Though this blog is was originally intended as a resource for offenders in Massachusetts, much of what I write about is applicable to sex offenders in every other state and many countries around the world, especially in Western Europe. Even other non-sex offenders trying to navigate prison, probation and parole, or employment and education opportunities can glean relevant information from this blog and apply it to help overcome their own struggles.

Tuesday, April 5, 2011

You've "Sexually Offended", Never Been Caught, But Want To Talk About It: How To Safely Discuss It and Improve Your Life

Readers note:  This is a tricky post to write without sounding like I want to help people "get away with it".  But there are many in this situation who are unaware of their options.  Check with an attorney and your therapist and know the laws if you decide to go down this path.
Also, I put quotes around the words sexually offended in the title of the post since the definition of a sex offense can vary from state to state, country to country, as well as person to person.


The title is just an example of many people who are in a Catch-22.  Most sex offenses are never reported and a majority of sex offenders will never get their mug shot taken.  With the growing awareness of sex offender laws coupled with perhaps the self help movement and other personal decisions, there are many people who have "deviant attractions" and/or committed sex offenses nobody knows about and who want to address that part of their life in an open and honest manner.  Some are bothered by their past and/or current behaviors; others want insight; or there may be a lifestyle change such as having a family, where he is concerned about, for instance, inappropriate feelings he is having toward his children and fear he might repeat past behaviors.  Whatever the case, these people want to be proactive. They realize the more secretive they have to be about their behaviors and desires, the more of a grip these it will have on them.

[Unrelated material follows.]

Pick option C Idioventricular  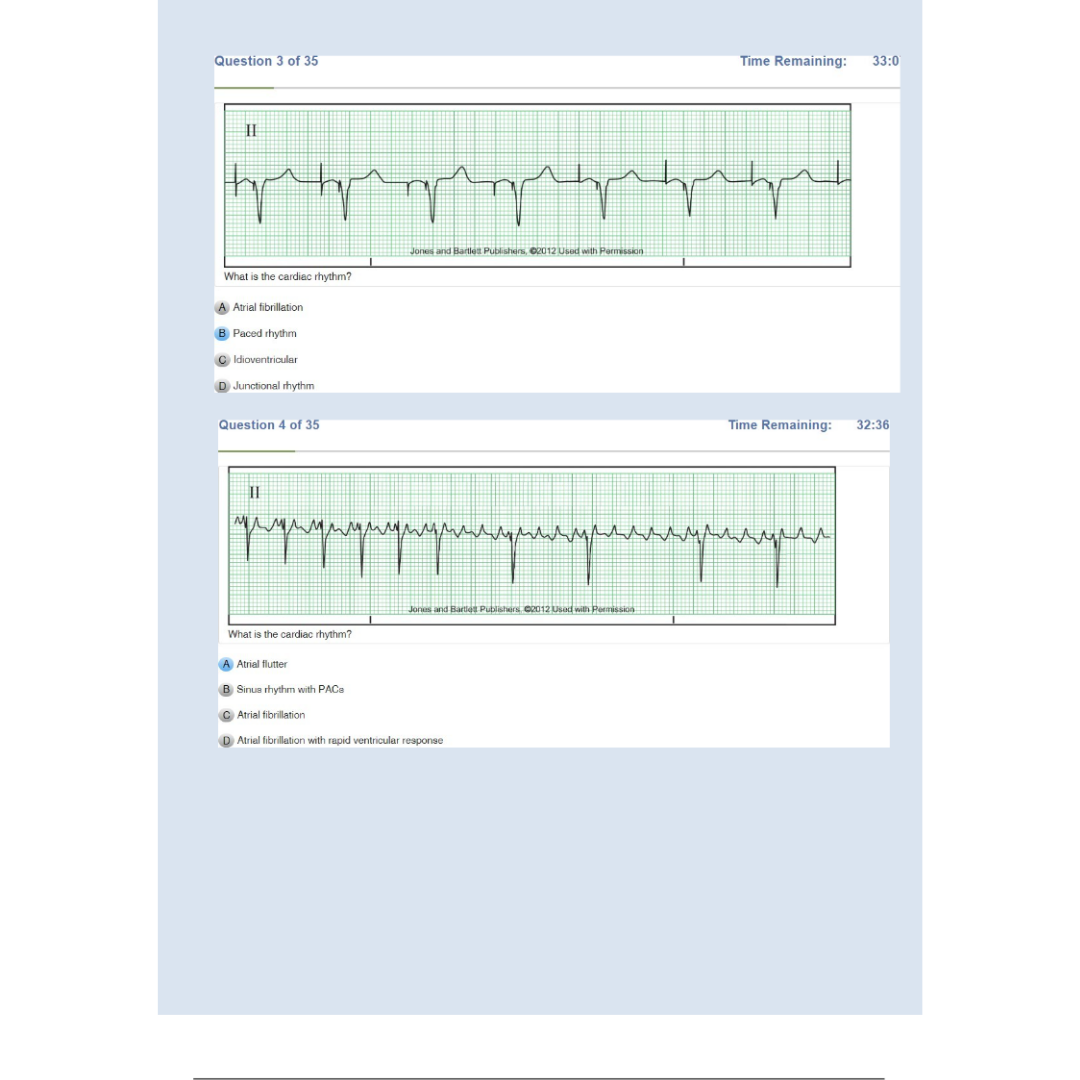(256, 360)
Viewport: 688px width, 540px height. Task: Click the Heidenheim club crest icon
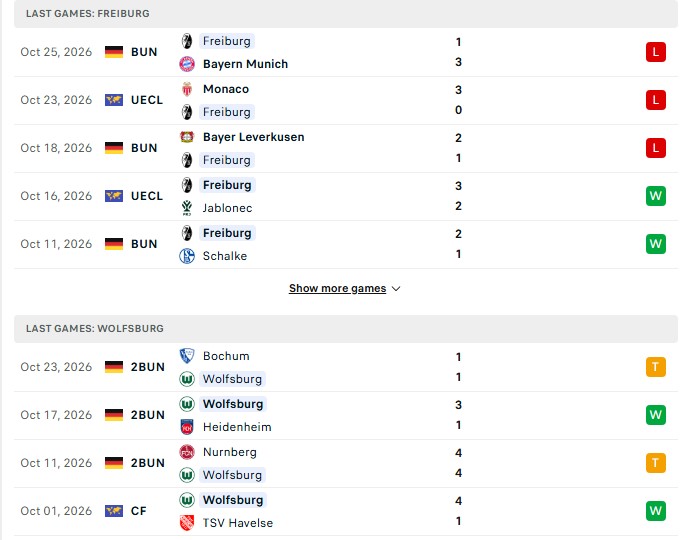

Unfortunately, there is an understandable fear in discussing sexual offending, even with a licensed therapist and all of the legal and privacy protections enjoyed in the therapist/patient relationship.  Talking about sex offending is not the same as talking about drug use.  The concern lies in the fear of being reported by the therapist, being arrested, losing one's family, a job, friends, going to prison, having to register as a sex offender, etc... The risk simply isn't worth it for many and the system isn't constructed to facilitate this sort of proactivity.

However, there absolutely is  a safe way if you do want to talk about past criminal/sexual behaviors or deviant thinking without the Gestapo crashing through the door to take you away.

Here in Massachusetts, there is a mandatory reporting law (I assume it's similar with other states) for therapists if essentially they feel you are currently endangering yourself, someone else, or if you give them particular details about sexual offending you may have done.  But, if you leave out identifying information such as the name and relationship of the person you offended against then you can be free to talk without triggering the mandatory reporting responsibility of the therapist.

In my group counseling, there were many guys who had more crimes than they were convicted of and felt safe revealing those episodes in that environment since we knew the parameters to talk with.  The goal being it is better to put this stuff on the table, hash it out, understand the patterns in ones life leading to offending, thereby helping the offender to manage his behavior, which leads to a safer society.  A big part of offending is secrecy and isolation, which can magnify the power deviant thoughts and behaviors can have over oneself, among other things.   In my opinion, if you are able to circulate those things out of your system by at the very least discussing them, it diffuses a significant amount of influence it may have.  This isn't about getting a free pass for past behaviors, but rather a realization that talking about this stuff with a trained professional and maybe similar individuals is most important to ones well being, safety, and happiness.

It's best to verify with (ideally) an attorney and chosen therapist regarding privacy and when they are compelled to contact authorities.  Too many people aren't aware of this option, which at the outset sounds like suicide but in reality can help people lead healthier, happier, more honest lives.